++++ Belge bölümü

Divanü Lûgati’t-Türk’teki Bilim

 Abdullah CİNKARA 

Karahanlı devri Türk edebiyatının ilk örneklerini ihtiva eden Divânü Lûgati’t-Türk, Türk dilinin ilk sözlüğüdür. Kaşgarlı Mahmud bin Hüseyin bin Muhammed (Muhammed oğlu Hüseyin oğlu Mahmud), 1072’de yazmaya başladığı eserini 5 yıl sonra 1077’de bitirmiştir. Bütün Türk illerini dolaşıp, Türk toplulukları arasında yaşayarak onların söz varlığını, sözlü edebiyat ürünlerini yazıya geçirmekle bin yıl öncesinden binlerce yıl sonrasına ulaşmasını sağlayan Kaşgarlı Mahmud hiç şüphesiz ki, ilk sözlük bilimcimiz, ilk dil bilginimiz, ilk Türkoloğumuzdur.

++++++++
++++ Gösterilen bilgiler

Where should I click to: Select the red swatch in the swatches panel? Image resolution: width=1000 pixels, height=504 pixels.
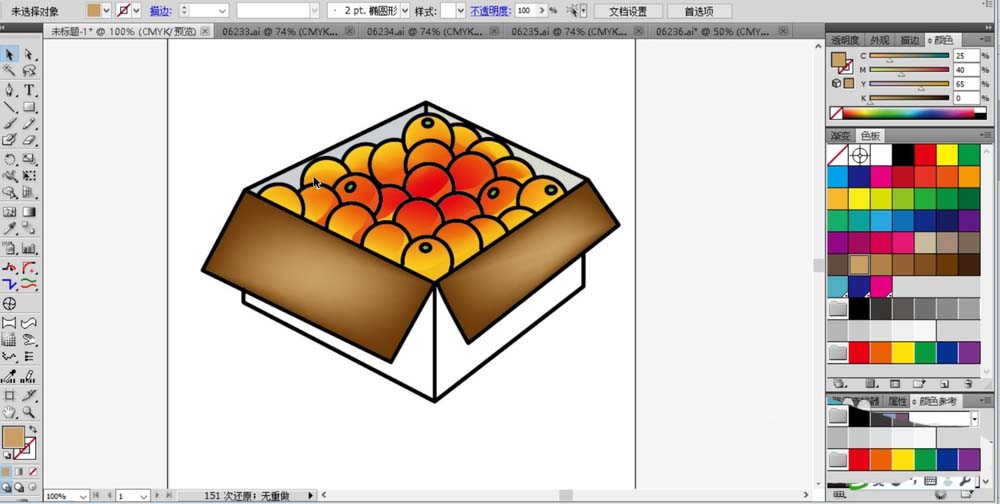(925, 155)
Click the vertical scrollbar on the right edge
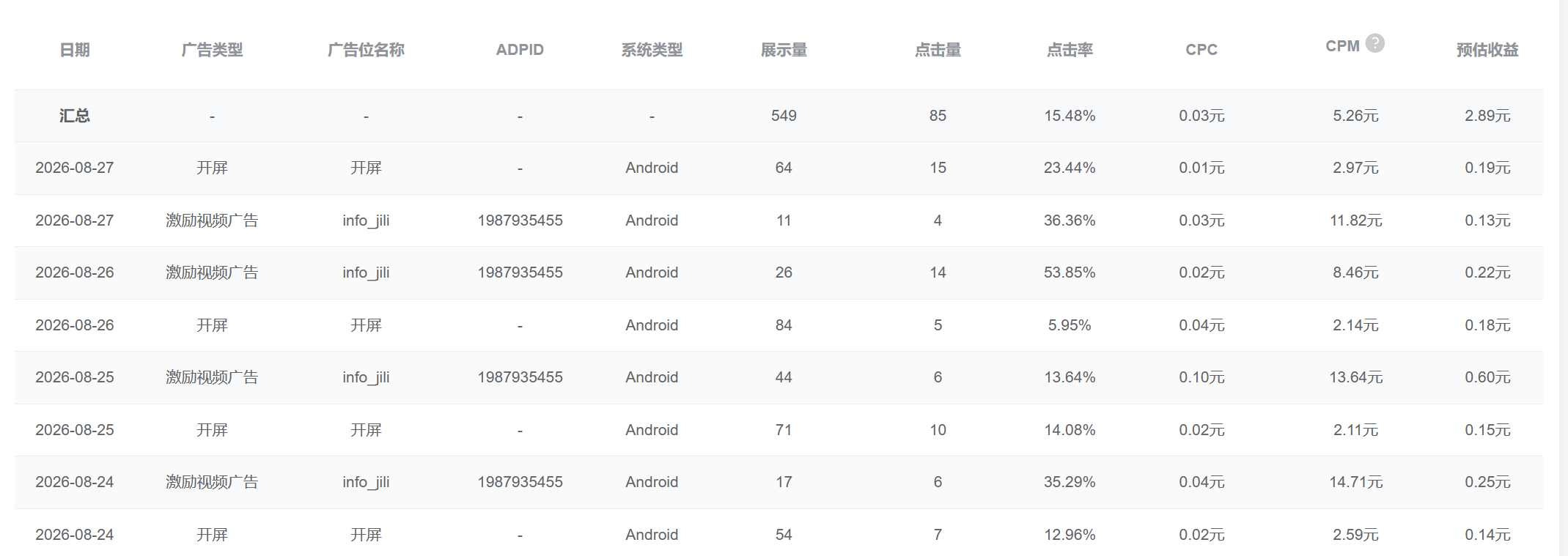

++++++++

Görevler.
[1] Divanü Lûgati’t-Türk hakkındaki metinde "Abdullah CİNKARA" sözlerinden "bilginimiz, ilk Türkoloğumuzdur." sözlerine kadar uzanan bölümü hiçbir değişiklik yapmadan tekrarlayın.
[2] Divanü Lûgati’t-Türk hakkındaki metne göre aşağıdaki soruları yanıtlayın.
(a) Kaşgarlı Mahmud eserini yazmaya hangi yılda başlamıştır?
(b) Eser hangi yılda tamamlanmıştır?
(c) Divânü Lûgati’t-Türk hangi devrin Türk edebiyatının ilk örneklerini içerir?

Alıştırma sonuçları.
[1]
Abdullah CİNKARA 

Karahanlı devri Türk edebiyatının ilk örneklerini ihtiva eden Divânü Lûgati’t-Türk, Türk dilinin ilk sözlüğüdür. Kaşgarlı Mahmud bin Hüseyin bin Muhammed (Muhammed oğlu Hüseyin oğlu Mahmud), 1072’de yazmaya başladığı eserini 5 yıl sonra 1077’de bitirmiştir. Bütün Türk illerini dolaşıp, Türk toplulukları arasında yaşayarak onların söz varlığını, sözlü edebiyat ürünlerini yazıya geçirmekle bin yıl öncesinden binlerce yıl sonrasına ulaşmasını sağlayan Kaşgarlı Mahmud hiç şüphesiz ki, ilk sözlük bilimcimiz, ilk dil bilginimiz, ilk Türkoloğumuzdur.

[2]
(a) Kaşgarlı Mahmud eserini yazmaya 1072 yılında başlamıştır.
(b) Eser 1077 yılında tamamlanmıştır.
(c) Divânü Lûgati’t-Türk, Karahanlı devri Türk edebiyatının ilk örneklerini içerir.